Chuck Palahniuk

Vous aimez les bouquins un peu spéciaux ? Vous avez adoré le film "Fight Club" ? Vous avez envie d'essayer de lire un auteur "différent" ? Alors, pas de doute, vous allez vous jeter sur Chuck Palahniuk !!! Une fois passée la difficulté pour se souvenir de son nom, on réalise vite qu'on le connaît sans forcément le savoir puisque c'est lui qui a écrit le livre "Fight Club" qui sera ensuite adapté au cinéma par David Fincher !

Successivement et dans le désordre, journaliste, mécanicien et aide-soignant, Chuck Palahniuk est un auteur vraiment à part, aux livres pour le moins anti-conformistes, trash voire un peu bizarres parfois, en tout cas qui remettent en cause tout ce qui fait la société actuelle mêlée d'hyper-consommation, de perte de valeurs et d'égoïsme.

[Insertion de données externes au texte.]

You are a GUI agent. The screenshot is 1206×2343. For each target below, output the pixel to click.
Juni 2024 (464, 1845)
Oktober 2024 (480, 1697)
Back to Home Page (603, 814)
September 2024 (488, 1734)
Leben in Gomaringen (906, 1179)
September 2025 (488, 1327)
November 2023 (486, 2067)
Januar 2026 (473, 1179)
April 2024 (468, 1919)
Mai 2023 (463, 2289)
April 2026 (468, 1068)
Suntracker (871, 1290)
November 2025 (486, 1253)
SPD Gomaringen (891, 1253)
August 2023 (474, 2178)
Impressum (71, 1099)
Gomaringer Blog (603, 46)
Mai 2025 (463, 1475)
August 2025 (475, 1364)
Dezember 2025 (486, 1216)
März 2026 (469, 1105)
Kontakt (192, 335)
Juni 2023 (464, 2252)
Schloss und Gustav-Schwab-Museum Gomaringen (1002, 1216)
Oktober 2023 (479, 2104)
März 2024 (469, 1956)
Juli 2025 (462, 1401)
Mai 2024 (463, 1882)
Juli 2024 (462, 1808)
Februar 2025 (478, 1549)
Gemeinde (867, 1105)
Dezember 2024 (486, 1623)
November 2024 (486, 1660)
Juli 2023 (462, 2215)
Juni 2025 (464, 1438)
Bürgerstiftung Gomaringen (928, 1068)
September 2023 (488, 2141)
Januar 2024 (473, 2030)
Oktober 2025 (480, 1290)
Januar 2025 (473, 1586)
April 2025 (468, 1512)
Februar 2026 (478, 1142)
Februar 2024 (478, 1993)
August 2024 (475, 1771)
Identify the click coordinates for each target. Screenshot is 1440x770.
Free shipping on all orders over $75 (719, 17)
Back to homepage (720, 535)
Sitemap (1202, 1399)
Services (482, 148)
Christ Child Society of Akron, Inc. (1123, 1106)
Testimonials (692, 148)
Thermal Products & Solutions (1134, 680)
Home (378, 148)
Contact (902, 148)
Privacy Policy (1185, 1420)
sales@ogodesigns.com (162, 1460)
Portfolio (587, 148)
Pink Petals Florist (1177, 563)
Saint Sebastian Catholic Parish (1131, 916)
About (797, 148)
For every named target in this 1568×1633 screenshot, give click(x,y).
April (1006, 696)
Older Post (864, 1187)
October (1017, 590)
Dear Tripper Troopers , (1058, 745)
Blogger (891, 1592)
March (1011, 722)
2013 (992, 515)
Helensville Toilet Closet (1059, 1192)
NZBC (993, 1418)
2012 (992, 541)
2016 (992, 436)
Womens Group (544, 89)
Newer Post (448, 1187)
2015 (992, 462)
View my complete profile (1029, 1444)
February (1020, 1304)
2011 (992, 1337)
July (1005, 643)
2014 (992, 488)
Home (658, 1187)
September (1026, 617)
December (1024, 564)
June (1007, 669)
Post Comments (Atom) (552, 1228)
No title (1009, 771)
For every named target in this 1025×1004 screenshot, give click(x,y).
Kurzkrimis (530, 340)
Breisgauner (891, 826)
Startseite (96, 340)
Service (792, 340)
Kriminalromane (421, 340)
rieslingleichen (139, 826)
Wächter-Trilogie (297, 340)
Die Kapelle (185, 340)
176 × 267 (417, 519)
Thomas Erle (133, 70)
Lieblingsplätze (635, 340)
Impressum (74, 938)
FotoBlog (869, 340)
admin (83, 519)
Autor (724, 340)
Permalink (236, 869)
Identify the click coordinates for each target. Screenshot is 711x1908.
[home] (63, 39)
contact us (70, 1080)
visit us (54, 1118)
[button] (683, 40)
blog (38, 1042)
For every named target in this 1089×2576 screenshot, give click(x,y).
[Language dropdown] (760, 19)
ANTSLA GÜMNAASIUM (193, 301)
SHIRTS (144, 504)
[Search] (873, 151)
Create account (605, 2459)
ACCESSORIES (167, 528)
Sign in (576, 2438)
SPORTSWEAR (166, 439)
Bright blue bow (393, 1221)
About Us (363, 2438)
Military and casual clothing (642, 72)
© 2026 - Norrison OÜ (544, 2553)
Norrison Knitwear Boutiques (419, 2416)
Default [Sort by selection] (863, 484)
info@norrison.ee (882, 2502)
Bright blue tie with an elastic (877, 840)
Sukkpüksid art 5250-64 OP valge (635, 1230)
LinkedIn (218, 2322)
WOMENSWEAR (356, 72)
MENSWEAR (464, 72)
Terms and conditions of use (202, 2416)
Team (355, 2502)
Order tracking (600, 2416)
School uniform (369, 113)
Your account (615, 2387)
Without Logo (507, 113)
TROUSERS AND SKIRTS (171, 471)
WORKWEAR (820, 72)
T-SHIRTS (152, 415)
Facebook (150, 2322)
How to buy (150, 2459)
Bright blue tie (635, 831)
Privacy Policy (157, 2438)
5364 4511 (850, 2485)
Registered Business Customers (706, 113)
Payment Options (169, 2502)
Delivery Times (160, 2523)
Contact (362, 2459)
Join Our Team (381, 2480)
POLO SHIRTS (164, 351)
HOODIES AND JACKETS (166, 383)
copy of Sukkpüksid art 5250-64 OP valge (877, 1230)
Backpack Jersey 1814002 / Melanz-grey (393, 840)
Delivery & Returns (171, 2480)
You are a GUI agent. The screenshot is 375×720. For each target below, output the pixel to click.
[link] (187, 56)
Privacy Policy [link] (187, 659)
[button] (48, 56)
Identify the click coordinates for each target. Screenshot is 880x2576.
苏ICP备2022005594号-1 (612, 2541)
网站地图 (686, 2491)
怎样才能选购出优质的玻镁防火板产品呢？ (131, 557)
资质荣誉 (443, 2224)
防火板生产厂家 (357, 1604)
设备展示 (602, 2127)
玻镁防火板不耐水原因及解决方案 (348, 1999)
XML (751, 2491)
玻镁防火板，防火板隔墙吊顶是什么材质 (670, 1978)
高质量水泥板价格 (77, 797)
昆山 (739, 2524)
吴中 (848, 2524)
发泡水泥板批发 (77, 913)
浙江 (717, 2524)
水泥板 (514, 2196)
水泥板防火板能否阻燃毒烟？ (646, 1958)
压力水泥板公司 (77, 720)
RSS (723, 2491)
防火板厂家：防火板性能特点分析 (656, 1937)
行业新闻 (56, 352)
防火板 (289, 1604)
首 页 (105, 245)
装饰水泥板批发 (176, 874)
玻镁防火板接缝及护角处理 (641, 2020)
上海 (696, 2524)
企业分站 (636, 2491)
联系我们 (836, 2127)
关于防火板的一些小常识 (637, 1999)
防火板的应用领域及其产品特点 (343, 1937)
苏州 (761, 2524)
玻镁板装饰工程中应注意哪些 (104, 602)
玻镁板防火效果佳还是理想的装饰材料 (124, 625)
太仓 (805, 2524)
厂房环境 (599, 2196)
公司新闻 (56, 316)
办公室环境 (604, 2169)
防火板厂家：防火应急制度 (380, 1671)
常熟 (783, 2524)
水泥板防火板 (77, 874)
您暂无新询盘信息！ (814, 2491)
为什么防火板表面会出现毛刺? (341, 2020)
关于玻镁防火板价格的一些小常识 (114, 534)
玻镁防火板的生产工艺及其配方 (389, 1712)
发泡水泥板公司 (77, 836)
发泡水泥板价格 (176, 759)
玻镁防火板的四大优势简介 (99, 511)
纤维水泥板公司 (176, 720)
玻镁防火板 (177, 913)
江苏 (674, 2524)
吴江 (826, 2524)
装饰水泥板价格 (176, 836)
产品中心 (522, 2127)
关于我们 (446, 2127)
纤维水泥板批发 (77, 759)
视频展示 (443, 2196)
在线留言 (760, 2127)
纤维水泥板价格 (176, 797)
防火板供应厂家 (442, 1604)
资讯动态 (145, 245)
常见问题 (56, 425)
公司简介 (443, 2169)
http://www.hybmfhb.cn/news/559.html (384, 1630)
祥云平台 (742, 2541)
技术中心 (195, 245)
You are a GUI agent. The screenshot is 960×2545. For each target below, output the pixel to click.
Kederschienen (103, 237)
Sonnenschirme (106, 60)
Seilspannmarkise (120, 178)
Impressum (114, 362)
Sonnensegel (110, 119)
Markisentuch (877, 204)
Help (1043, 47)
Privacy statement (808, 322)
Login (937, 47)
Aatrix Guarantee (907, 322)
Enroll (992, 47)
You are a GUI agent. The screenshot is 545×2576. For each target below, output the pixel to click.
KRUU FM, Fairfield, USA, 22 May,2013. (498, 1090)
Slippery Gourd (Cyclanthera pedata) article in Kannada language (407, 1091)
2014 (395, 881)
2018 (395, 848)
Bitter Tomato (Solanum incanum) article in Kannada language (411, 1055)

Il est à l'origine d'un bon nombre de bouquins, essentiellement : "Monstres invisibles" (1999), "Choke" (2001), "Journal Intime" (2003), "Le festival de la couille et autres histoires vraies" (2004) et "A l'estomac" paru cette année en 2006. Il faut en rajouter trois, sur lequels nous allons justement insister ici.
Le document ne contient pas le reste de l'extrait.